### TASK DIRECTIONS
Transcribe every line of the listing below without any deviation.

### DATA PROVIDED
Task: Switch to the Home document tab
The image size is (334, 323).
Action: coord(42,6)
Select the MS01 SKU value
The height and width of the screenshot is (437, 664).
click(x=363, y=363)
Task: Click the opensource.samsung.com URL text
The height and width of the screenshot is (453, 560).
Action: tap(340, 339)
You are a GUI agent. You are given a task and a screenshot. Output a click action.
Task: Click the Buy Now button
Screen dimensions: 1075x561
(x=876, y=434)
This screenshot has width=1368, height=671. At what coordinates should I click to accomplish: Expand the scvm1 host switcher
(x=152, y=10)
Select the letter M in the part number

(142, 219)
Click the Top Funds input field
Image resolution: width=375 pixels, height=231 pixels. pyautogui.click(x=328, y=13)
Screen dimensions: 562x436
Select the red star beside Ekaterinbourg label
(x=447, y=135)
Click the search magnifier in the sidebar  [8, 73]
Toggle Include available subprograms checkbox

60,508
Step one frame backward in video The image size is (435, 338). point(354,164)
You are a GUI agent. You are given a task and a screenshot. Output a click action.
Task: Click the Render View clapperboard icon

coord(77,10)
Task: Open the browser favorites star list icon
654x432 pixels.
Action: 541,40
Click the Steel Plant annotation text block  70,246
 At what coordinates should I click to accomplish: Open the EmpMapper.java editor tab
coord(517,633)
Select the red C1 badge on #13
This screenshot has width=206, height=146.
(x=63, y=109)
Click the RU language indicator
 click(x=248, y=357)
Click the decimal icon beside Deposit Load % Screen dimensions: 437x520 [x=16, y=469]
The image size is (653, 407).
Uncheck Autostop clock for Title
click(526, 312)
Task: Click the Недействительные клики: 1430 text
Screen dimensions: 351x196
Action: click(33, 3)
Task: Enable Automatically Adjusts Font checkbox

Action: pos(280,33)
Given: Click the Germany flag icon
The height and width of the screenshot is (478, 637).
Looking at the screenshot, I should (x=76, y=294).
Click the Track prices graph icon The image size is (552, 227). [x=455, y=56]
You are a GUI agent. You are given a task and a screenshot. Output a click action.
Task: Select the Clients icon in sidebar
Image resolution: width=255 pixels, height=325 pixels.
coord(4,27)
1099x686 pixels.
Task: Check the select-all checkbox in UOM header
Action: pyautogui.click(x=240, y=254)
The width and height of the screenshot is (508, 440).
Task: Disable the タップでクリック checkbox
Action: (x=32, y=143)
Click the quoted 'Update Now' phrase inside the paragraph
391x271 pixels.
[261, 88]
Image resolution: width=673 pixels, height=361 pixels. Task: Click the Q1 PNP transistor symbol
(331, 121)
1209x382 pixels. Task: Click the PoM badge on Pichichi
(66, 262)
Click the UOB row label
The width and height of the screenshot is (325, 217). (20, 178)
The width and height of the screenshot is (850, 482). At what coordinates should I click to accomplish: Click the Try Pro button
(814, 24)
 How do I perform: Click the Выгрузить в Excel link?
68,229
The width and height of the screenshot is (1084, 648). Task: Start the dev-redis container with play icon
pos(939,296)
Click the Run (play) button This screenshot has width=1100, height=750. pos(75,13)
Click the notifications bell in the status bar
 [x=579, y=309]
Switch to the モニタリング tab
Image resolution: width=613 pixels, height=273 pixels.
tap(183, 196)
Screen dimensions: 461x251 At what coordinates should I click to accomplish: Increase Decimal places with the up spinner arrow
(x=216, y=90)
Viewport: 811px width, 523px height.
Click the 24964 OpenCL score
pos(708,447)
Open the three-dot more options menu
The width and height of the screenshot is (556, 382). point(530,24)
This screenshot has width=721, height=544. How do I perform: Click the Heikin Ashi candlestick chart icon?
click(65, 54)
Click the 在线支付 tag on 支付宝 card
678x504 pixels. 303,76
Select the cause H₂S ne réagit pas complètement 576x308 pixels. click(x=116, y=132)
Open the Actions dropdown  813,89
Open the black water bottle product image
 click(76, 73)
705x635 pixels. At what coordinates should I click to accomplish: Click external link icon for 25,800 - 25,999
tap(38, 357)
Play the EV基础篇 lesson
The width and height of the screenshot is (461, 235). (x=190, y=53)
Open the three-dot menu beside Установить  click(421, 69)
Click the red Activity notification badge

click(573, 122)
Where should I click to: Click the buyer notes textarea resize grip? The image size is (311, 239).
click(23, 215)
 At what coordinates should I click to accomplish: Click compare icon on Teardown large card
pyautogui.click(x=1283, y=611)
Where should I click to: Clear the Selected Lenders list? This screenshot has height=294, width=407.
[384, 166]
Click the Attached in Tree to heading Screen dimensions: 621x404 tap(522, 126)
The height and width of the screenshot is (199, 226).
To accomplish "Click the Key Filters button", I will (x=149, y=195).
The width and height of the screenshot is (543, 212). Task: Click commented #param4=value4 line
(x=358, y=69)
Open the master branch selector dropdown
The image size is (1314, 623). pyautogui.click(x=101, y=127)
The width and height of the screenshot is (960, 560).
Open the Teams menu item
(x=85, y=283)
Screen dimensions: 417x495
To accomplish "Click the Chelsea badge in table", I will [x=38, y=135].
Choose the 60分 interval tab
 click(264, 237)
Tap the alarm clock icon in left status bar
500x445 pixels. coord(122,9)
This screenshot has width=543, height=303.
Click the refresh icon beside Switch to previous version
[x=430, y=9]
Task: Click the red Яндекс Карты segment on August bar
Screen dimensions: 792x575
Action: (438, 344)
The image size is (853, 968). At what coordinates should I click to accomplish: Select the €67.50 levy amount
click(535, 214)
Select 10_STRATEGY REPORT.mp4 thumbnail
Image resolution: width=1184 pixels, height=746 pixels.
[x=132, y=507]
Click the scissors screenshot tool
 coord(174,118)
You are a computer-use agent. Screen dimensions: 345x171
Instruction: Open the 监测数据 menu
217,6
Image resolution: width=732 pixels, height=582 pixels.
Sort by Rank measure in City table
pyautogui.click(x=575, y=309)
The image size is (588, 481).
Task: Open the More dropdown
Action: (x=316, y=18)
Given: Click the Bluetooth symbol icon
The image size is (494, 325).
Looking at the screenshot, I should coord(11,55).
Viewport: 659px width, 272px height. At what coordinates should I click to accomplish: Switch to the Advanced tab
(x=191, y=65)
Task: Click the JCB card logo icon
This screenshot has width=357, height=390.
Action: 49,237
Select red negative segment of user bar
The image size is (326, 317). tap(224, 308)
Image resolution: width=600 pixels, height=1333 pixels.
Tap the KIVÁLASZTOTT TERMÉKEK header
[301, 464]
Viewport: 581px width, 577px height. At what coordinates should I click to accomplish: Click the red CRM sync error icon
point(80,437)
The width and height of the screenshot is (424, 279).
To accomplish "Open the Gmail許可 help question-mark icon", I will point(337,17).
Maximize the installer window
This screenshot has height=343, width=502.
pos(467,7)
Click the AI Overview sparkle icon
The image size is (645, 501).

### RESPONSE AREA
Task: Switch to the Home document tab
The image size is (334, 323).
Action: coord(42,6)
Select the MS01 SKU value
The height and width of the screenshot is (437, 664).
click(x=363, y=363)
Task: Click the opensource.samsung.com URL text
The height and width of the screenshot is (453, 560).
Action: tap(340, 339)
You are a GUI agent. You are given a task and a screenshot. Output a click action.
Task: Click the Buy Now button
Screen dimensions: 1075x561
(x=876, y=434)
This screenshot has width=1368, height=671. At what coordinates should I click to accomplish: Expand the scvm1 host switcher
(x=152, y=10)
Select the letter M in the part number

(142, 219)
Click the Top Funds input field
Image resolution: width=375 pixels, height=231 pixels. pyautogui.click(x=328, y=13)
Screen dimensions: 562x436
Select the red star beside Ekaterinbourg label
(x=447, y=135)
Click the search magnifier in the sidebar  [8, 73]
Toggle Include available subprograms checkbox

60,508
Step one frame backward in video The image size is (435, 338). point(354,164)
You are a GUI agent. You are given a task and a screenshot. Output a click action.
Task: Click the Render View clapperboard icon

coord(77,10)
Task: Open the browser favorites star list icon
654x432 pixels.
Action: 541,40
Click the Steel Plant annotation text block  70,246
 At what coordinates should I click to accomplish: Open the EmpMapper.java editor tab
coord(517,633)
Select the red C1 badge on #13
This screenshot has width=206, height=146.
(x=63, y=109)
Click the RU language indicator
 click(x=248, y=357)
Click the decimal icon beside Deposit Load % Screen dimensions: 437x520 [x=16, y=469]
The image size is (653, 407).
Uncheck Autostop clock for Title
click(526, 312)
Task: Click the Недействительные клики: 1430 text
Screen dimensions: 351x196
Action: click(33, 3)
Task: Enable Automatically Adjusts Font checkbox

Action: pos(280,33)
Given: Click the Germany flag icon
The height and width of the screenshot is (478, 637).
Looking at the screenshot, I should (x=76, y=294).
Click the Track prices graph icon The image size is (552, 227). [x=455, y=56]
You are a GUI agent. You are given a task and a screenshot. Output a click action.
Task: Select the Clients icon in sidebar
Image resolution: width=255 pixels, height=325 pixels.
coord(4,27)
1099x686 pixels.
Task: Check the select-all checkbox in UOM header
Action: pyautogui.click(x=240, y=254)
The width and height of the screenshot is (508, 440).
Task: Disable the タップでクリック checkbox
Action: (x=32, y=143)
Click the quoted 'Update Now' phrase inside the paragraph
391x271 pixels.
[261, 88]
Image resolution: width=673 pixels, height=361 pixels. Task: Click the Q1 PNP transistor symbol
(331, 121)
1209x382 pixels. Task: Click the PoM badge on Pichichi
(66, 262)
Click the UOB row label
The width and height of the screenshot is (325, 217). (20, 178)
The width and height of the screenshot is (850, 482). At what coordinates should I click to accomplish: Click the Try Pro button
(814, 24)
 How do I perform: Click the Выгрузить в Excel link?
68,229
The width and height of the screenshot is (1084, 648). Task: Start the dev-redis container with play icon
pos(939,296)
Click the Run (play) button This screenshot has width=1100, height=750. pos(75,13)
Click the notifications bell in the status bar
 [x=579, y=309]
Switch to the モニタリング tab
Image resolution: width=613 pixels, height=273 pixels.
tap(183, 196)
Screen dimensions: 461x251 At what coordinates should I click to accomplish: Increase Decimal places with the up spinner arrow
(x=216, y=90)
Viewport: 811px width, 523px height.
Click the 24964 OpenCL score
pos(708,447)
Open the three-dot more options menu
The width and height of the screenshot is (556, 382). point(530,24)
This screenshot has width=721, height=544. How do I perform: Click the Heikin Ashi candlestick chart icon?
click(65, 54)
Click the 在线支付 tag on 支付宝 card
678x504 pixels. 303,76
Select the cause H₂S ne réagit pas complètement 576x308 pixels. click(x=116, y=132)
Open the Actions dropdown  813,89
Open the black water bottle product image
 click(76, 73)
705x635 pixels. At what coordinates should I click to accomplish: Click external link icon for 25,800 - 25,999
tap(38, 357)
Play the EV基础篇 lesson
The width and height of the screenshot is (461, 235). (x=190, y=53)
Open the three-dot menu beside Установить  click(421, 69)
Click the red Activity notification badge

click(573, 122)
Where should I click to: Click the buyer notes textarea resize grip? The image size is (311, 239).
click(23, 215)
 At what coordinates should I click to accomplish: Click compare icon on Teardown large card
pyautogui.click(x=1283, y=611)
Where should I click to: Clear the Selected Lenders list? This screenshot has height=294, width=407.
[384, 166]
Click the Attached in Tree to heading Screen dimensions: 621x404 tap(522, 126)
The height and width of the screenshot is (199, 226).
To accomplish "Click the Key Filters button", I will (x=149, y=195).
The width and height of the screenshot is (543, 212). Task: Click commented #param4=value4 line
(x=358, y=69)
Open the master branch selector dropdown
The image size is (1314, 623). pyautogui.click(x=101, y=127)
The width and height of the screenshot is (960, 560).
Open the Teams menu item
(x=85, y=283)
Screen dimensions: 417x495
To accomplish "Click the Chelsea badge in table", I will [x=38, y=135].
Choose the 60分 interval tab
 click(264, 237)
Tap the alarm clock icon in left status bar
500x445 pixels. coord(122,9)
This screenshot has width=543, height=303.
Click the refresh icon beside Switch to previous version
[x=430, y=9]
Task: Click the red Яндекс Карты segment on August bar
Screen dimensions: 792x575
Action: (438, 344)
The image size is (853, 968). At what coordinates should I click to accomplish: Select the €67.50 levy amount
click(535, 214)
Select 10_STRATEGY REPORT.mp4 thumbnail
Image resolution: width=1184 pixels, height=746 pixels.
[x=132, y=507]
Click the scissors screenshot tool
 coord(174,118)
You are a computer-use agent. Screen dimensions: 345x171
Instruction: Open the 监测数据 menu
217,6
Image resolution: width=732 pixels, height=582 pixels.
Sort by Rank measure in City table
pyautogui.click(x=575, y=309)
The image size is (588, 481).
Task: Open the More dropdown
Action: (x=316, y=18)
Given: Click the Bluetooth symbol icon
The image size is (494, 325).
Looking at the screenshot, I should coord(11,55).
Viewport: 659px width, 272px height. At what coordinates should I click to accomplish: Switch to the Advanced tab
(x=191, y=65)
Task: Click the JCB card logo icon
This screenshot has width=357, height=390.
Action: 49,237
Select red negative segment of user bar
The image size is (326, 317). tap(224, 308)
Image resolution: width=600 pixels, height=1333 pixels.
Tap the KIVÁLASZTOTT TERMÉKEK header
[301, 464]
Viewport: 581px width, 577px height. At what coordinates should I click to accomplish: Click the red CRM sync error icon
point(80,437)
The width and height of the screenshot is (424, 279).
To accomplish "Open the Gmail許可 help question-mark icon", I will point(337,17).
Maximize the installer window
This screenshot has height=343, width=502.
pos(467,7)
Click the AI Overview sparkle icon
The image size is (645, 501).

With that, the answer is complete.